You are a Source of Joy for Us

There’s something lovely and secret about preparing these book lists for you. In other shops we’ve worked in (including our own before the members’ lists) we’d catalogue a whole bunch of material and then launch it into the world. We’d put it on shelves, send emails, make calls, wave strangers down on the street, immediately feeling the weirdly patient yet desperate need to sell books to book lovers. The members’ email has changed this a little bit. Now we sit behind the north desk, stack of books beside our computer, and take time. We took our time before. Cataloguing requires observation. What is it about this alien abduction book that makes it unique (different, say, than the other alien abduction books)? Who was Buckminster Fuller, really? Has Margaret Laurence’s star fallen? Making this list each week has changed things in a good way. It has added another layer of protection for us from the desperate need of salesmanship. Thank you.

With this list we can take a little time, knowing we have until Friday to look at these books. It’s like there’s a little club here behind the north desk. We know your interests. We know your requests. Yes, Tom, we do have a book on secret handshakes. I will catalogue that with you in mind. Andrew? Does he have this Huxley? Does Nicole have this Austen? Maybe we’re just needy for an indoor-kid club where we can paradoxically be alone in your company. Maybe this club needs to be punctuated with the excited info-dumps we exchange when you come in to pick up your titles. We love this from other shops. We shop at other bookstores too. We call them up and buy books and talk about the world and how stupid it can be. We talk about how beautiful it can be too. Then we buy books about murder and ghosts. It’s thrilling.

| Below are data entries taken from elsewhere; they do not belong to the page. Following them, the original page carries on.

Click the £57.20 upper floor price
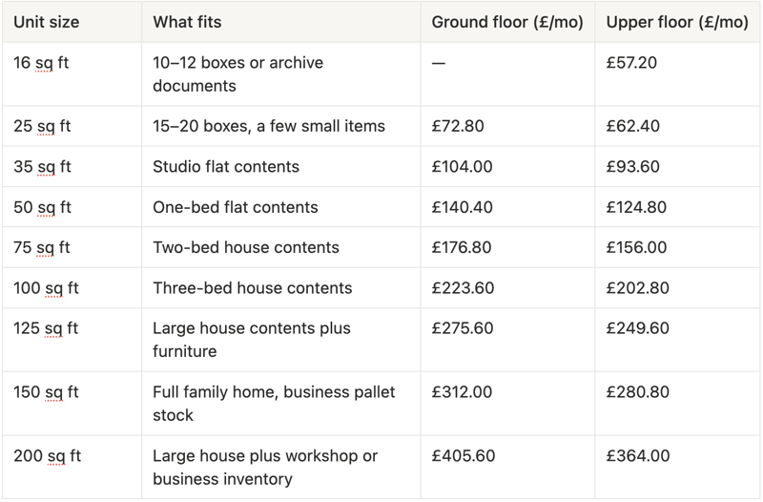This screenshot has height=502, width=763. [631, 63]
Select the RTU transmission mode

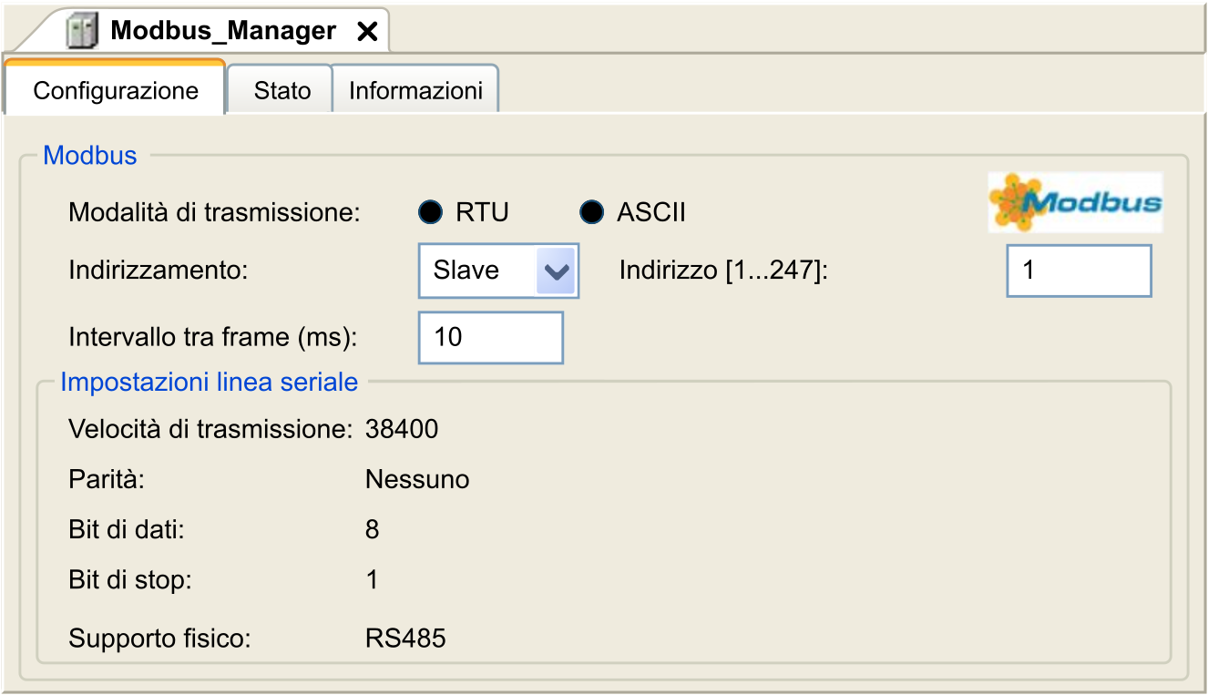point(429,213)
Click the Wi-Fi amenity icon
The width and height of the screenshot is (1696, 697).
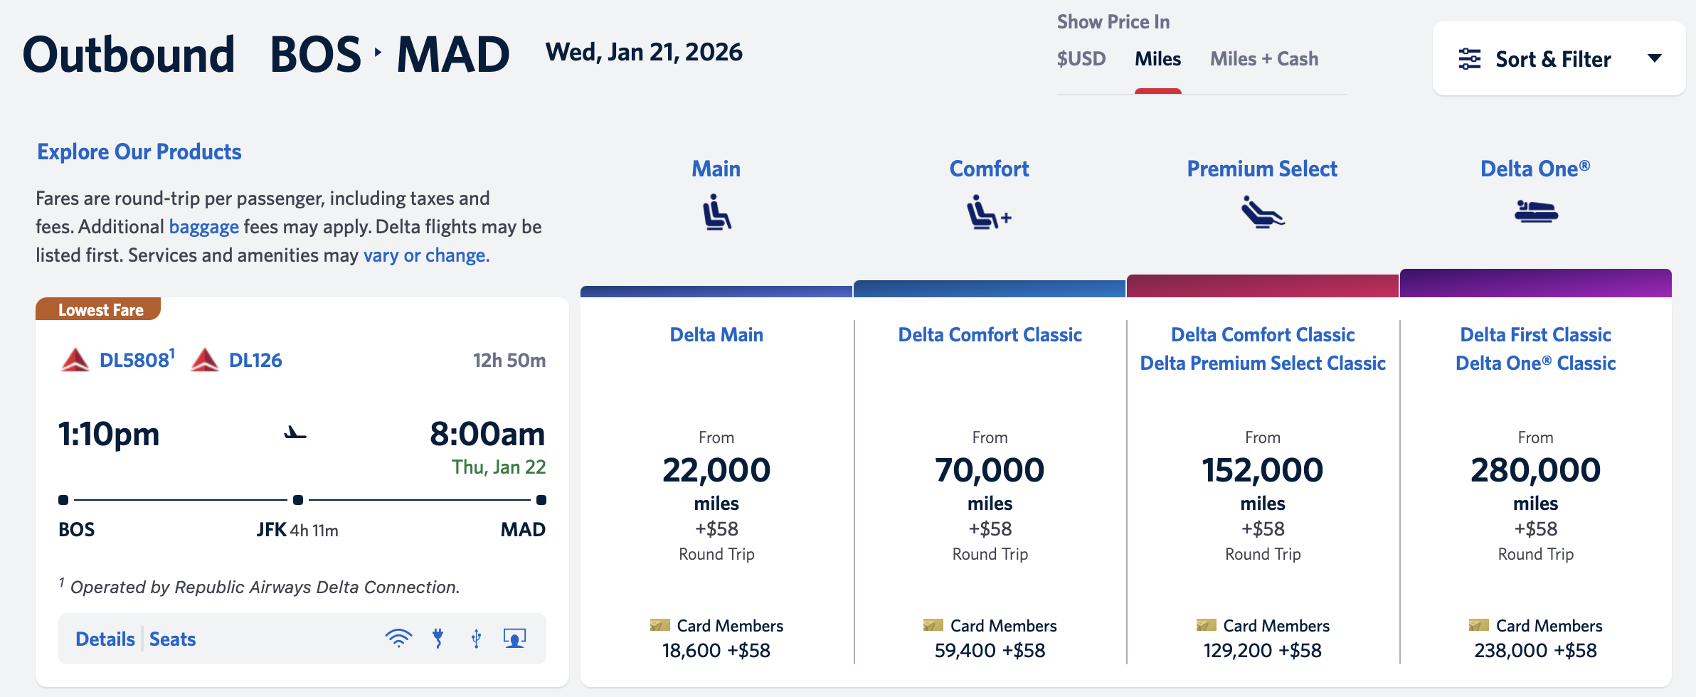[398, 638]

This past week we acquired a good modern and contemporary poetry collection and Jason puzzled over it, buried in stacks of thin books teetering beside him on the penny counter. Auden, Hughes, Brandt (two Clive Barkers for some reason) and he was almost grumpy with glee. When Jason is happy cataloguing he is grumpy. He goes inward to that marvelous, trivial place where one hundred thousand poetry books float around in his mind like Little Man Tate’s pool game.

You are a source of joy for us, members. Please share your requests with us. Let us know the desires of your bookish hearts so that we can find meaning in fulfilling them.